=== LESETEXT ===

Erfolgreicher Jungfernflug von Bartgeier „Bavaria“

Der erste der ausgewilderten Bartgeier hat seine Felsnische verlassen – In den kommenden Wochen im Nationalpark zu beobachten – Offizielle Bartgeier-Führungen buchbar

Genau vier Wochen nachdem wir zusammen mit dem Nationalpark Berchtesgaden im Klausbachtal die ersten Bartgeier über 100 Jahre nach ihrer Ausrottung in Deutschland ausgewildert haben, hat heute das erste der beiden jungen Bartgeierweibchen die Felsnische verlassen. 

Bavarias erste Rast in Freiheit. Unser LBV-Ehrenamtler Richard Straub konnte diese Aufnahmen einfangen - das erste Video eines deutschen Bartgeiers in Freiheit! Vielen Dank Richard!!

Erstflug "unerwartet elegant"

Bavaria nach ihrem ersten Flug in einem Fels unterhalb der Auswilderungsnische | © Toni Wegscheider © Toni Wegscheider
Bavaria nach ihrem ersten Flug in einem Fels unterhalb der Auswilderungsnische

„Heute Morgen hat uns Bavaria um 5.19 Uhr alle überrascht. Der Nationalpark-Praktikant Sebastian aus unserem Beobachtungsteam hatte die üblichen morgendlichen Flugübungen gerade protokolliert, als Bavaria mit ein paar wenigen kräftigen Flügelschlägen wie ein Senkrechtstarter plötzlich aufstieg und wie aus dem Nichts aus der Nische segelte. Nun ist der Bartgeier wieder ein Teil unserer faszinierenden Natur in den bayerischen Alpen und wir sind überglücklich, dass alles so gut geklappt hat“, sagt der LBV-Projektleiter und Bartgeierexperte Toni Wegscheider.

=== BEREITGESTELLTE DATEN ===

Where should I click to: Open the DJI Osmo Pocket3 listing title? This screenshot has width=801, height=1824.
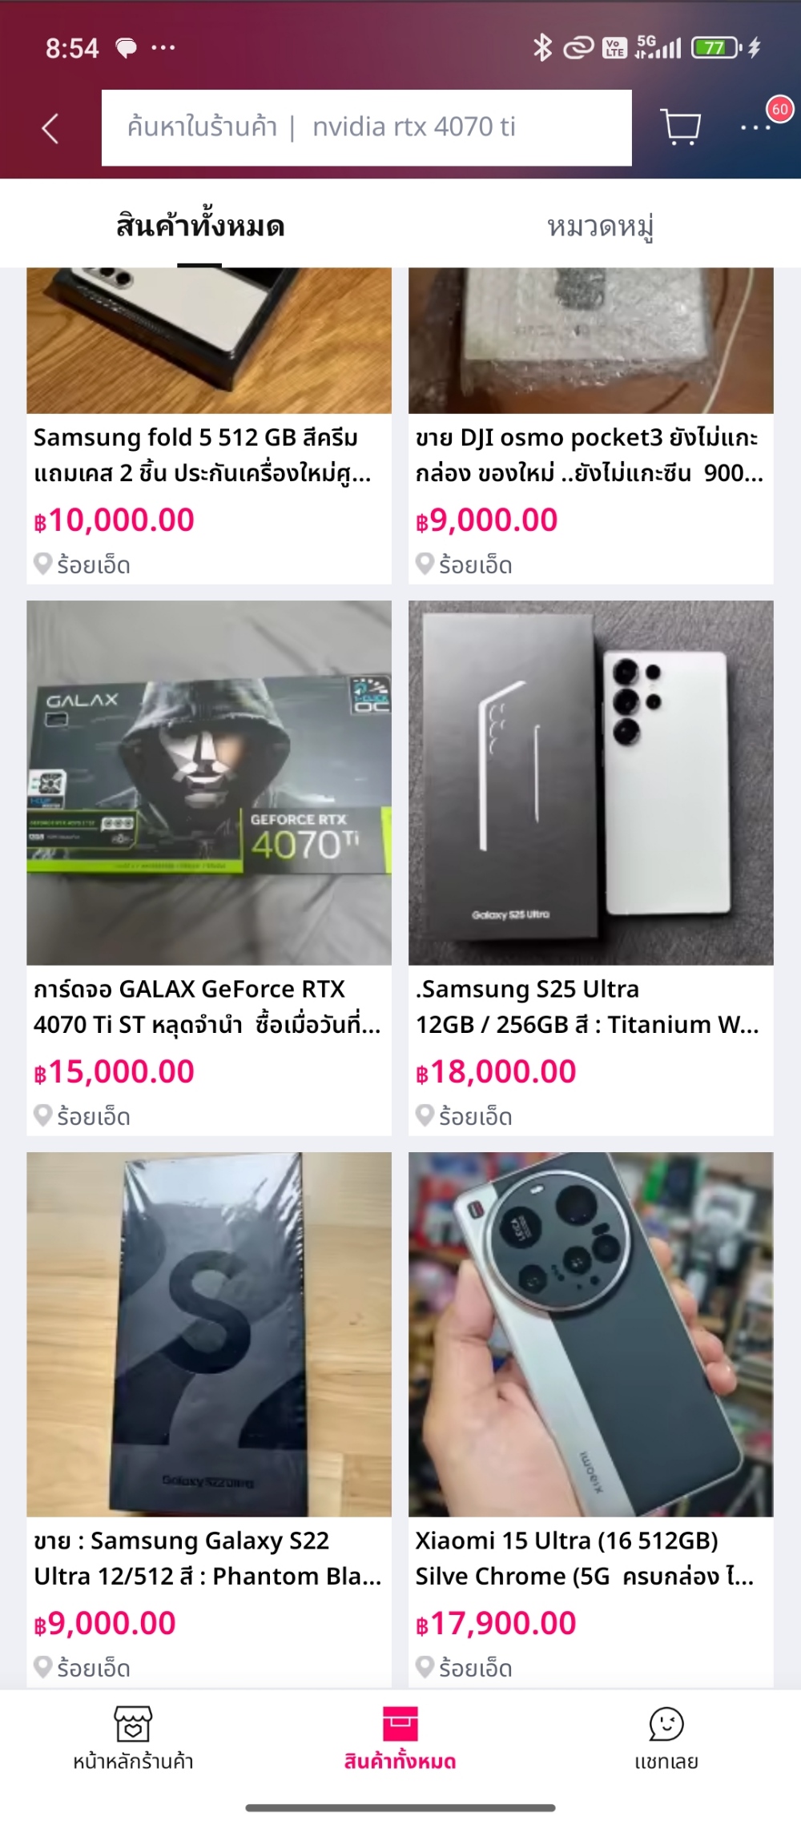pos(589,455)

===

▸ AUFGABEN
1) Nenne die Uhrzeit, zu der Bavaria laut dem Text über den Bartgeier Bavaria aus der Nische segelte.
2) Gib aus dem Text über den Bartgeier Bavaria den Abschnitt von „Genau vier Wochen“ bis „die Felsnische verlassen.“ wortwörtlich wieder.
3) Schreibe den Text über den Bartgeier Bavaria im Anschluss an seinen letzten Satz weiter.
Die Daten stammen aus einer anderen Quelle als der Text über den Bartgeier Bavaria.

▸ ERGEBNISSE IN REIHENFOLGE
1) Um 5.19 Uhr.

2)
Genau vier Wochen nachdem wir zusammen mit dem Nationalpark Berchtesgaden im Klausbachtal die ersten Bartgeier über 100 Jahre nach ihrer Ausrottung in Deutschland ausgewildert haben, hat heute das erste der beiden jungen Bartgeierweibchen die Felsnische verlassen.

3)
Der Jungfernflug der jungen Bartgeierdame verlief unerwartet elegant und nachdem sie nach 100 Metern sogar noch eine Kurve flog, landete sie außer Sichtweite in einer Wiese. „Beim Bartgeier ist der erste Ausflug kein völlig erhabener Moment, sondern eher vergleichbar mit einem erfolgreichen großen Hopser.

Aufgrund seiner Ausmaße kann der größte Vogel der Alpen gar nicht von einem Tag auf den anderen plötzlich anfangen, schon wie der König der Lüfte zu segeln“, erklärt Wegscheider. Bis der zweite Jungvogel zum ersten Flug ansetzt, ist es nur noch eine Frage der Zeit: „Wenn der erste Bartgeier einmal ausgeflogen ist, hat das einen Zugeffekt auf den Zweiten und so wird Wally in den nächsten Tagen wohl bald nachziehen und Bavaria folgen“, so der Nationalpark-Projektleiter Jochen Grab.

Wally live per Webcam mitverfolgen können Sie HIER sowie auf der Webseite des Nationalparks Berchtesgaden.

Die ersten Flüge sind eher Gleitflüge von zunächst 50 - 100 Metern

In den vergangen vier Wochen haben die beiden Bartgeierweibchen ihr Flugtraining in der gesicherten Auswilderungsnische von Tag zu Tag intensiviert. Beide waren am Tag ihrer Auswilderung am 10. Juni noch nicht flugfähig, hatten sich aber sehr gut entwickelt und sowohl an Gewicht als auch an Flügelspannweite zugelegt.

„Die meisten ausgewilderten jungen Bartgeier machen zwischen dem 120. und 125. Lebenstag ihren Jungfernflug. Bavaria konnte es aber wohl einfach nicht mehr erwarten und startete schon mit 119 Tagen in die Freiheit“, sagt Toni Wegscheider. Im Anschluss an ihren ersten Flug bewegte sich Bavaria erstaunlich leichtfüßig durchs Gelände, hatte sie sich doch bis zuletzt eher tapsig in der Felsnische verhalten.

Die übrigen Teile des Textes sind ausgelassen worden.